# MEMORIAL SERVICE - CWO JOEL SORBIE



## Haggis (28 Sep 2006)

The parents of CWO Joel Sorbie are hosting a service in his memory on Saturday October 21st, 2006, from 1400-1600 hrs.  CWO Sorbie's first Regiment was the Stormont, Dundas and Glengarry Highlanders (The Glens), where he started out as an Army Cadet in the affiliated Corps.  He then joined the Glens and later the Royal Canadian Regiment.

The service will be held in the SD&G Highlanders WO's and Sgt's Mess  His father, Mr. Dann Sorbie, has opened the doors to any who knew CWO Sorbie or anyone who just wants to pay their respects to a fine and professional soldier.

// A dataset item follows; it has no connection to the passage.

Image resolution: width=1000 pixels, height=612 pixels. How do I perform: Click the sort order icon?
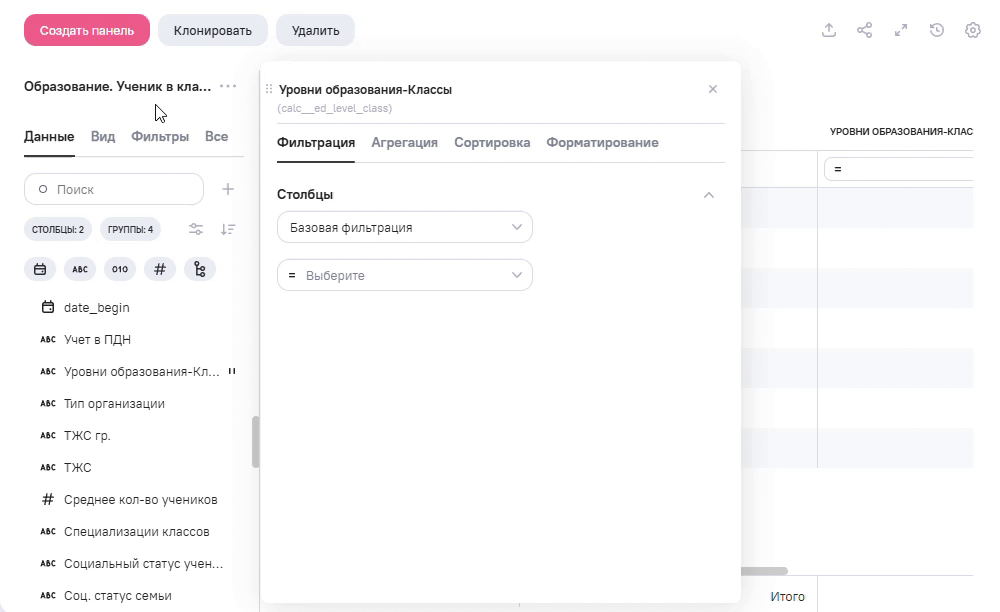pos(228,229)
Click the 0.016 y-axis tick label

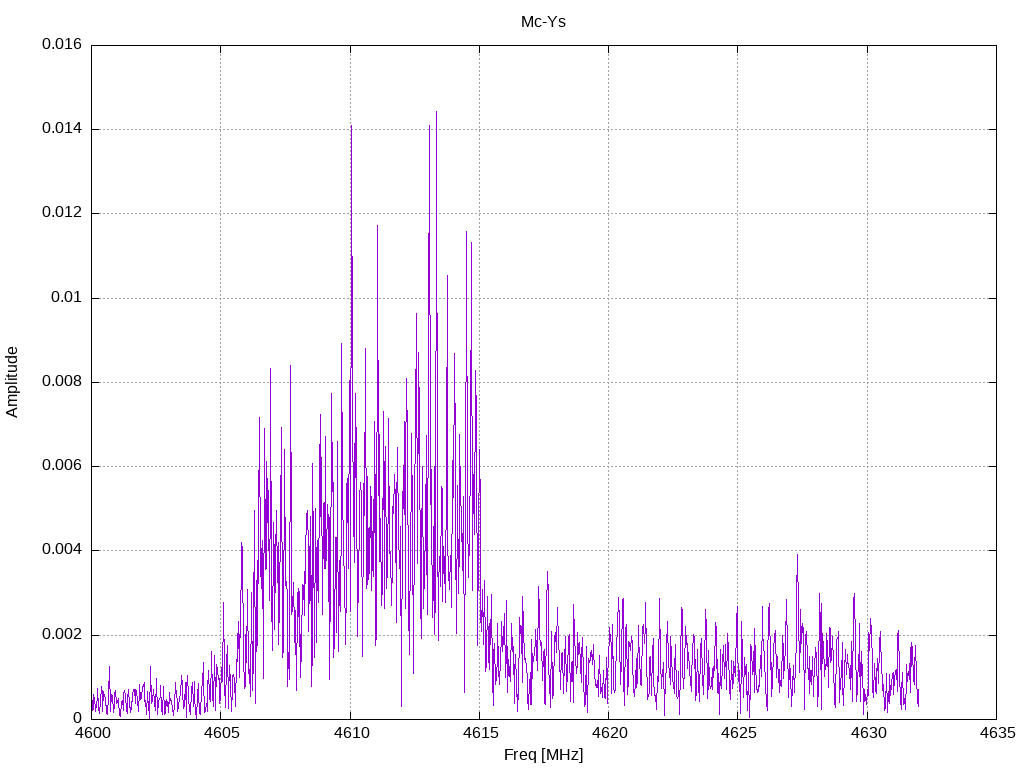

The dress will be casual, but if you wanted to you could wear your uniform.  I doubt the family would mind.

Mr. Sorbie's intent was to hold the memorial at the Cornwall Armoury because the Glens were always a large part of CWO Sorbie's life - past and present.  It's also an opportunity for those who could not travel to Petawawa to tell old stories about CWO Sorbie and to pay our respects to a fallen Glen and Royal Canadian and a fine Canadian soldier. 

The Armoury is located at 505 Fourth Street East, Cornwall Ontario.  Cornwall is located about an hour southeast of Ottawa, and west of Montréal on Highway 401.

If anyone needs detailed directions, PM me.


----------



## harry8422 (27 Nov 2006)

i know this is late to say but rest in piece sir you were and always will be  the rsm of 3 rcr  i can speak on behalf of all soldiers  here in saying you are greatly missed pro patria sir


----------